The request: Update the lines from the one containing "Given: Toggle the" through the end of the records, changing "orange" to "green" and leaving everything else as it is. Give only those lines, and leave the pictures out.

* Start Exercise data *

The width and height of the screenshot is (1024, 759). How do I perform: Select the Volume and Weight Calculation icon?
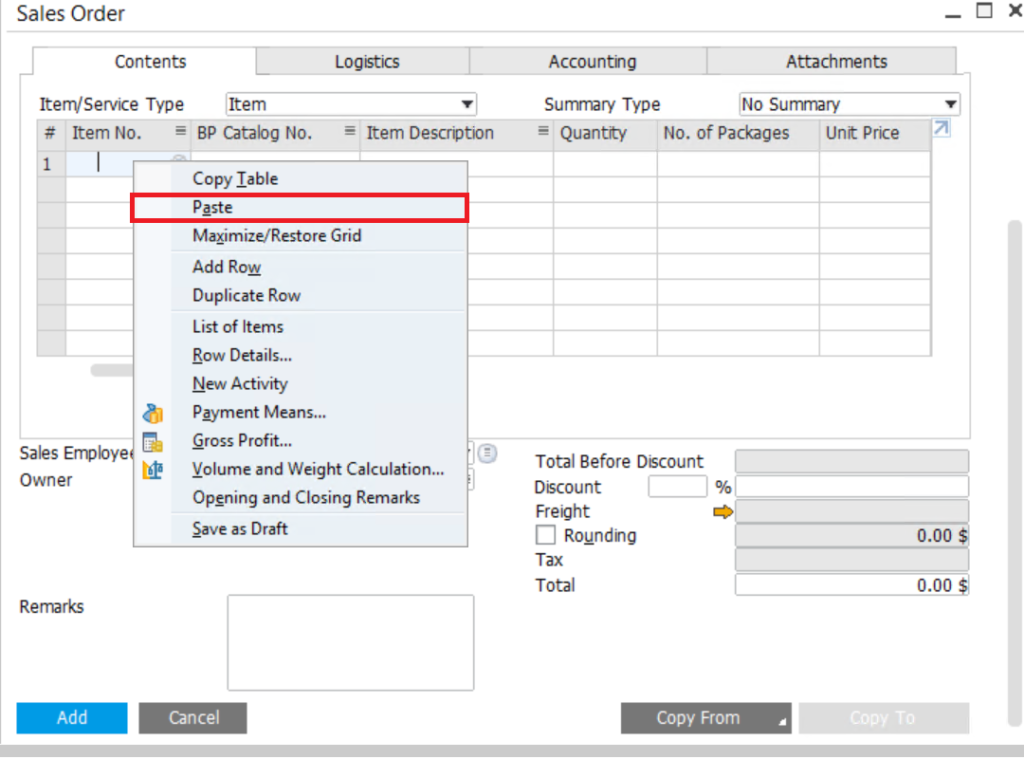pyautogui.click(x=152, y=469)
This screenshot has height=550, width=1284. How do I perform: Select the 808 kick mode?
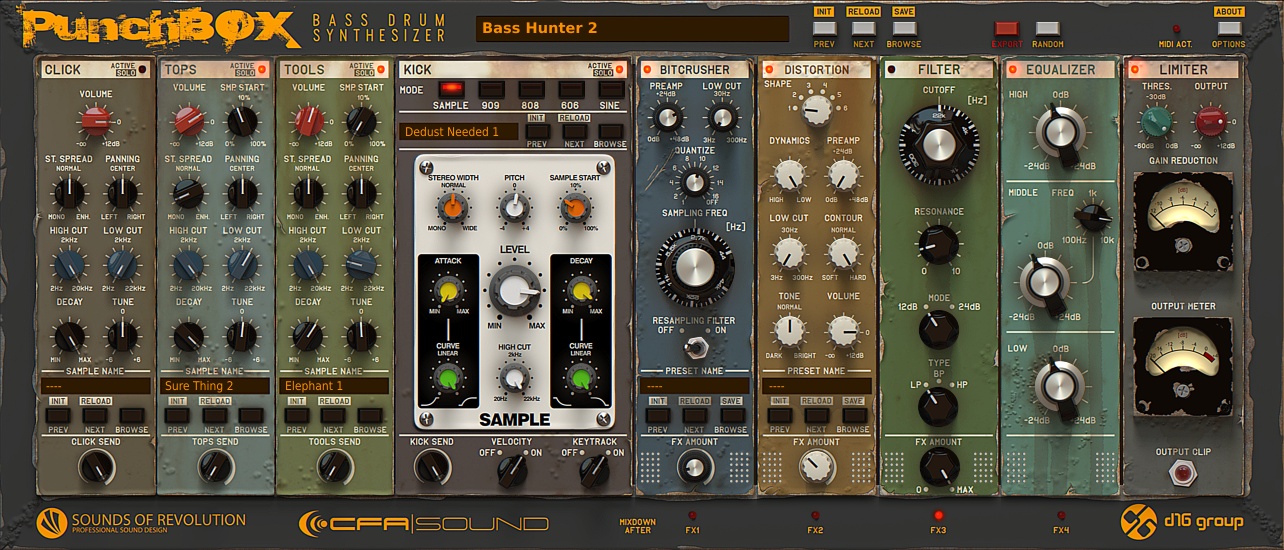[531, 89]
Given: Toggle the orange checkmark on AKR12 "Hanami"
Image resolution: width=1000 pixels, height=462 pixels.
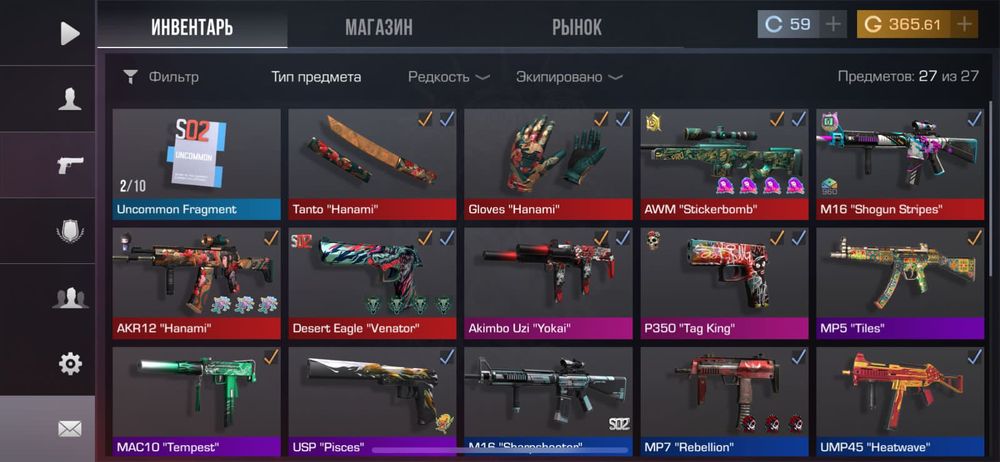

* End Exercise data *

Result of the task:
Given: Toggle the green checkmark on AKR12 "Hanami"
Image resolution: width=1000 pixels, height=462 pixels.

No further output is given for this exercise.